● **Source passage**:
-- begin --
The Environmental Protection Authority has released its section 16 advice to the Minister for the Environment in relation to the strategic environmental implications of the Cape Peron Tourist Precinct Project, Rockingham. The report identifies the key environmental issues associated with the Project, gathering and presenting information on these issues at a strategic level.Release Date:
23 October 2006Details:
The Environmental Protection Authority has released its section 16 advice to the Minister for the Environment in relation to the strategic environmental implications of the Cape Peron Tourist Precinct Project, Rockingham. The report identifies the key environmental issues associated with the Project, gathering and presenting information on these issues at a strategic level.
The Strategic Environmental Review (SER) document prepared for the Cape Peron Tourist Precinct Steering Committee proposes a tourist based marina that is predominately land-based to accommodate more than 500 boats to incorporate local boating clubs, commercial areas and boat pens for public use (both short and long-term). The surrounding land development is described as ‘mixed-use’ with tourism facilities, accommodation, commercial areas, public open space and residential areas.
EPA Chairman Dr Wally Cox said that substantial additional investigations would be required for the environmental impact assessment process if the Project proceeds to a development proposal.
“The significant environmental issues identified by the EPA include impacts on seagrass and water quality, Lake Richmond and terrestrial vegetation,” Dr Cox said.
“The marina development could result in the loss of up to 10 hectares of seagrass from direct and indirect impacts.
-- end --
● **Data excerpt**:
-- begin --
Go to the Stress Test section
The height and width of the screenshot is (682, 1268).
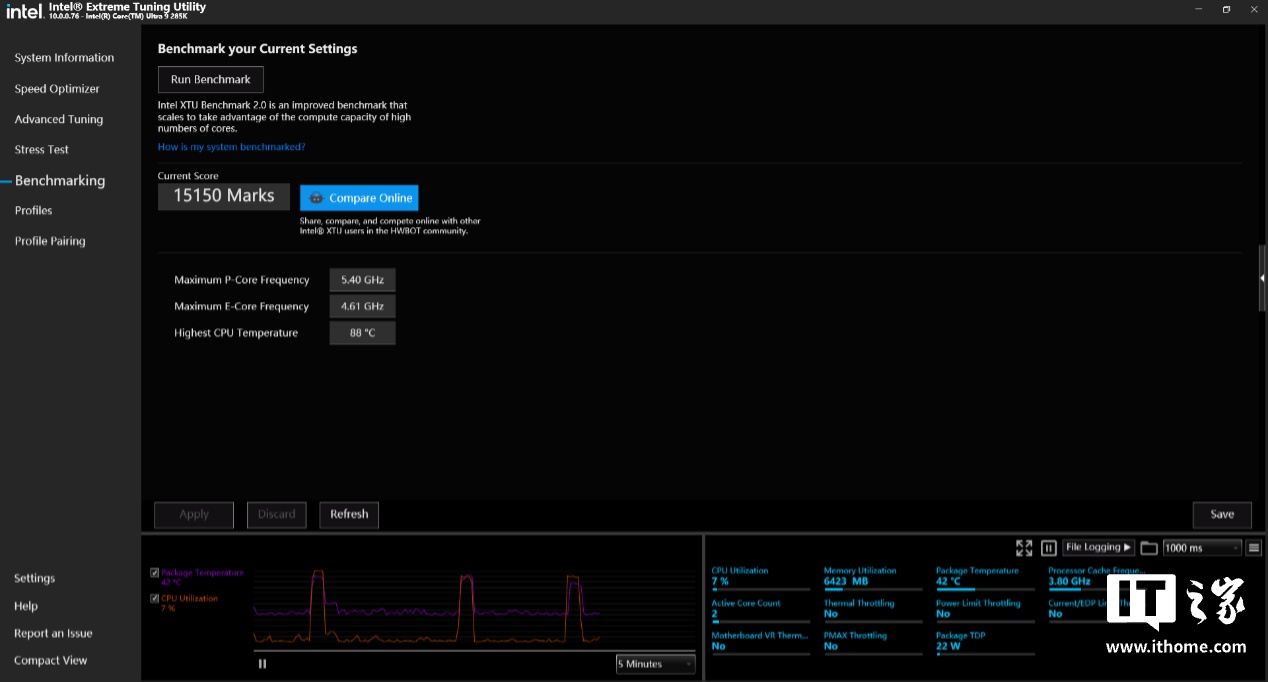pyautogui.click(x=42, y=150)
-- end --
● **Task list**:
a. In the Cape Peron passage, how many boats is the proposed marina meant to accommodate?
b. From the Cape Peron passage, extract the words starting with "EPA Chairman Dr" and going on through "Dr Cox said.".

● **Replies**:
a. More than 500 boats.

b.
EPA Chairman Dr Wally Cox said that substantial additional investigations would be required for the environmental impact assessment process if the Project proceeds to a development proposal.
“The significant environmental issues identified by the EPA include impacts on seagrass and water quality, Lake Richmond and terrestrial vegetation,” Dr Cox said.